Monday, June 10, 2013

 

An Easy and Free Life

Charles Cotton (1630-1687), "Saphick Ode," in his Poems on Several Occasions (London: Printed for Tho. Bassett..., 1689), pp. 225-226 (line numbers added):
  How easie is his Life, and free,
  Who, urg'd by no necessity,
Eats chearfull Bread, and over night does pay
            For's next day's Crapula.

  No suitor such a mean estate      5
  Invites to be importunate,
No supple flatt'rer, robbing Villain, or
            Obstreperous Creditor.

  This man does need no Bolts nor Locks,
  Nor needs he start when any knocks,     10
But may on careless Pillow lie and snoar,
            With a wide open door.

  Trouble and Danger Wealth attend,
  An usefull but a dang'rous Friend,
Who makes us pay, e'er we can be releas'd,     15
            Quadruple Interest.

  Let's live to day then for to morrow,
  The Fool's too provident will borrow
A thing, which through Chance or Infirmity,
            'Tis odds he ne'er may see.     20

  Spend all then e'er you go to Heaven,
  So with the World you will make even;
And men discharge by dying Nature's score,
            Which done we owe no more.
3-4: "Crapula" is "the sickness or indisposition following upon a drunken or gluttonous debauch" (Oxford English Dictionary), but I have trouble understanding "over night does pay / For's next day's Crapula." Cf.

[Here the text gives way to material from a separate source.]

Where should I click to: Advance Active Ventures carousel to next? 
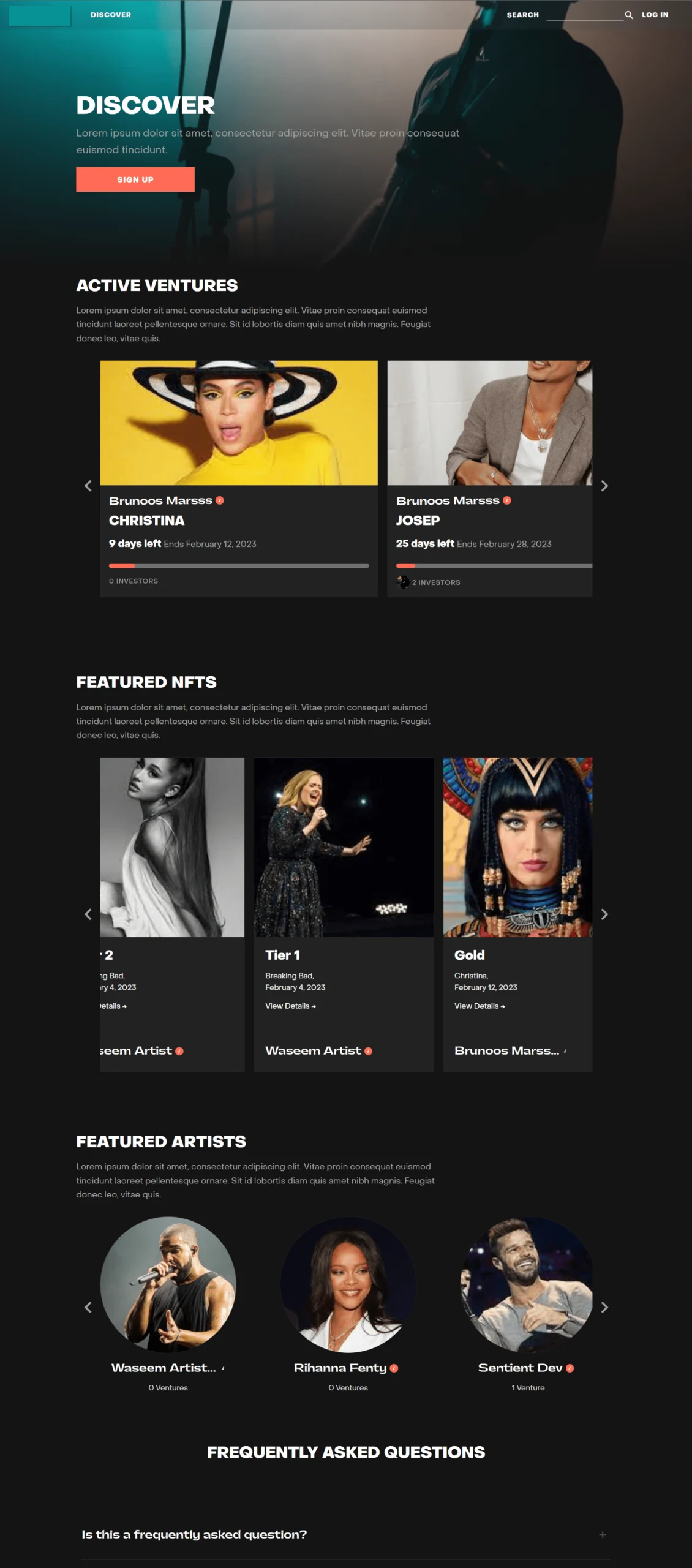[604, 486]
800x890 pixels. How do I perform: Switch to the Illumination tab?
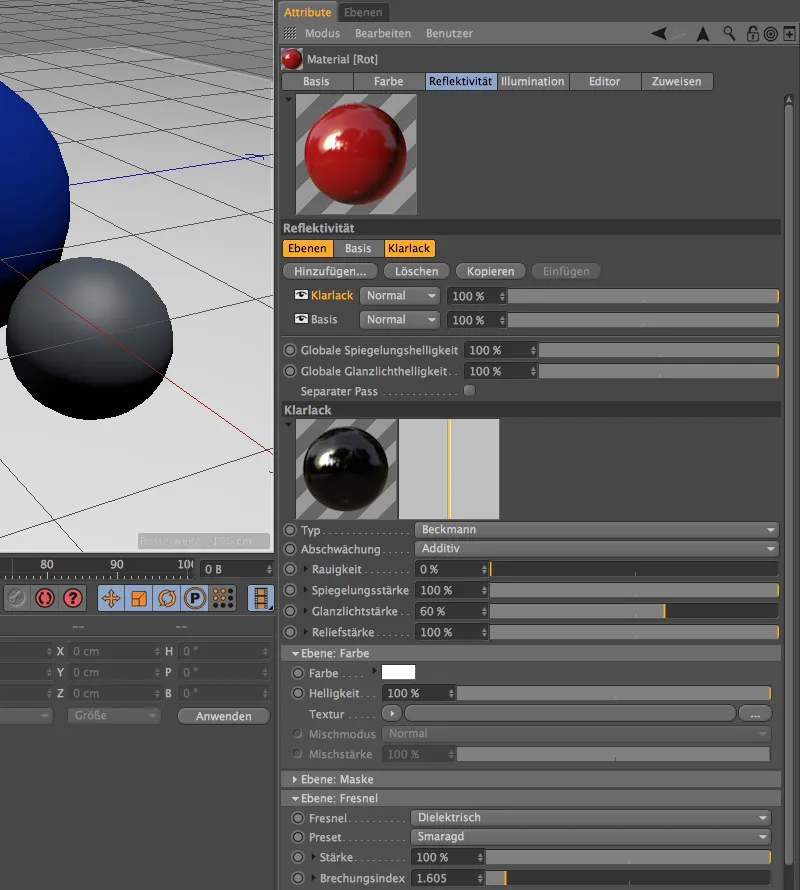532,82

Cotton's "Night. Quatrains," stanza XVIII (p. 248):
The Drunkard now supinely snores,
His load of Ale sweats through his Pores;
Yet when he wakes the Wine shall find
A Cropala remains behind.
Perhaps it simply means that, by getting a good night's sleep, the man of easy and free life doesn't have a hangover the day after moderate drinking.